Okay here is my issue,

I require the minimum electronics on a miniature circuitry unit that will control a small Dc motor to turn off and on a pre- determined intervals, and for a variation in the speed and duration that it runs. The power source will be between 3 to 9V.

I wish to know if a microprocessor with a voltage input / output regulator can be programmed to perform this task, the program will never need to be altered again so wondering if you can connect it up to an arduidino or Ras Pi ( ignore spelling ), load the predetermined program parameters, disconnect it and then load the program in the next one etc so you can make numerous identical control units.

Trying to achieve maximum completed board size of 7cm length x 2cm width x 2cm height so can be inserted into a design that I have made, ideally the smaller the better, and shall be trying to use a motor that draws minimum milli Amp hours to ensure longer running on current power source.

The unit is to run for say 5 seconds at max speed, then pause for  3 seconds and then run for 10 seconds at half speed, pause for a few seconds and then the cycle repeats itself all over again.

I hope that all makes sense as I have minimal understanding on what's required to achieve this, even if it is achievable in the first place.

Being used in a toy if that helps visualise things.

Thanks in advance for anyone willing to take the time out to assist with the above mentioned query.

Steve

----------


## Geoff

> Gday All,
> 
> Okay here is my issue,
> 
> I require the minimum electronics on a miniature circuitry unit that will control a small Dc motor to turn off and on a pre- determined intervals, and for a variation in the speed and duration that it runs.
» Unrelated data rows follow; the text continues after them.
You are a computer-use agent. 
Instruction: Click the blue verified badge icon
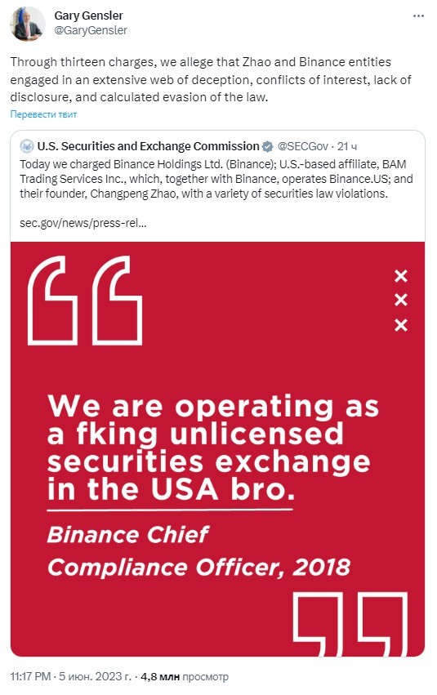pyautogui.click(x=268, y=146)
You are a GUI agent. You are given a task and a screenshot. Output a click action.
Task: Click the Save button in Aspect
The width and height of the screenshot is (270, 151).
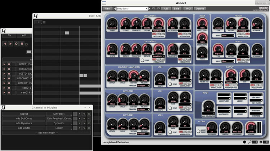click(x=176, y=8)
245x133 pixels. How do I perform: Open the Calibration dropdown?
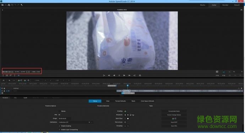(x=75, y=122)
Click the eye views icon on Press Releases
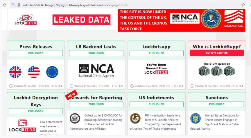Screen dimensions: 251x138 pos(60,86)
The power source will be between 3 to 9V.
> 
> I wish to know if a microprocessor with a voltage input / output regulator can be programmed to perform this task, the program will never need to be altered again so wondering if you can connect it up to an arduidino or Ras Pi ( ignore spelling ), load the predetermined program parameters, disconnect it and then load the program in the next one etc so you can make numerous identical control units.
> 
> Trying to achieve maximum completed board size of 7cm length x 2cm width x 2cm height so can be inserted into a design that I have made, ideally the smaller the better, and shall be trying to use a motor that draws minimum milli Amp hours to ensure longer running on current power source.
> ...


G'day Steve,

This is really easy to do mate with some arduino code and a small processor.
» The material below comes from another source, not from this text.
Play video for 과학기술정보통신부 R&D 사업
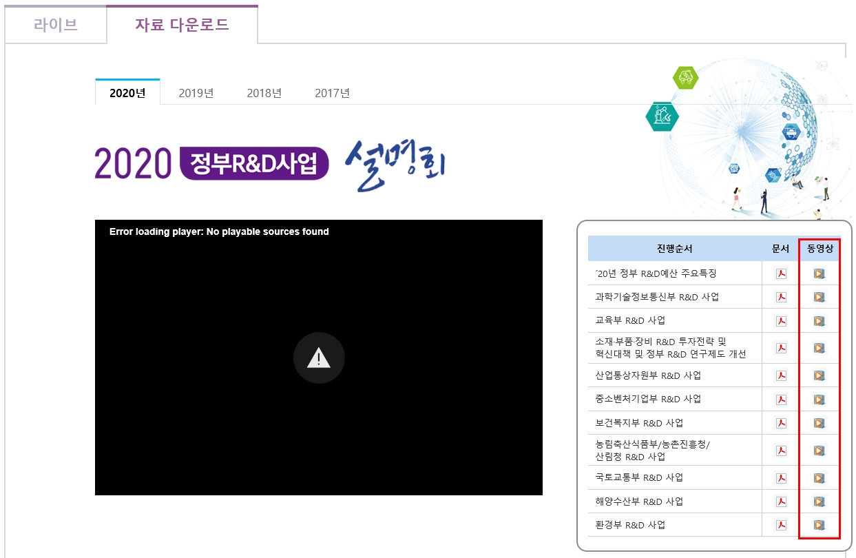The width and height of the screenshot is (856, 558). (819, 297)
Do you have a Jaycar near you? I would suggest going in there and asking them for an Arduini Leostick (bouth $30) its a small programmable USB key you can plug in and it has output pins so you can power the motors, if your voltages are that low you will be fine .

Arduino can run off 9v no problem, and yes you can pre-program the leostick to do what you want, or any arduino. They are not like the raspberry pi, they don't have an OS to boot off, you flash small code to them and they store that and run it when powered, they really are perfect for what you are trying to do. They also sell motor shields for about $10 which let you draw more amps.

http://www.jaycar.com.au/productView.asp?ID=XC4266

----------


## Dave Bodnar

Steve - the PICAXE can do it as well and for less cost.  Have a look at the lighthouse controller described on my web page here:
http://www.trainelectronics.com/artc...OUSE/index.htm
If you use the power transistor that is described in the halogen bulb option you could easily substitute a motor for the bulb and do exactly what you describe.
dave

----------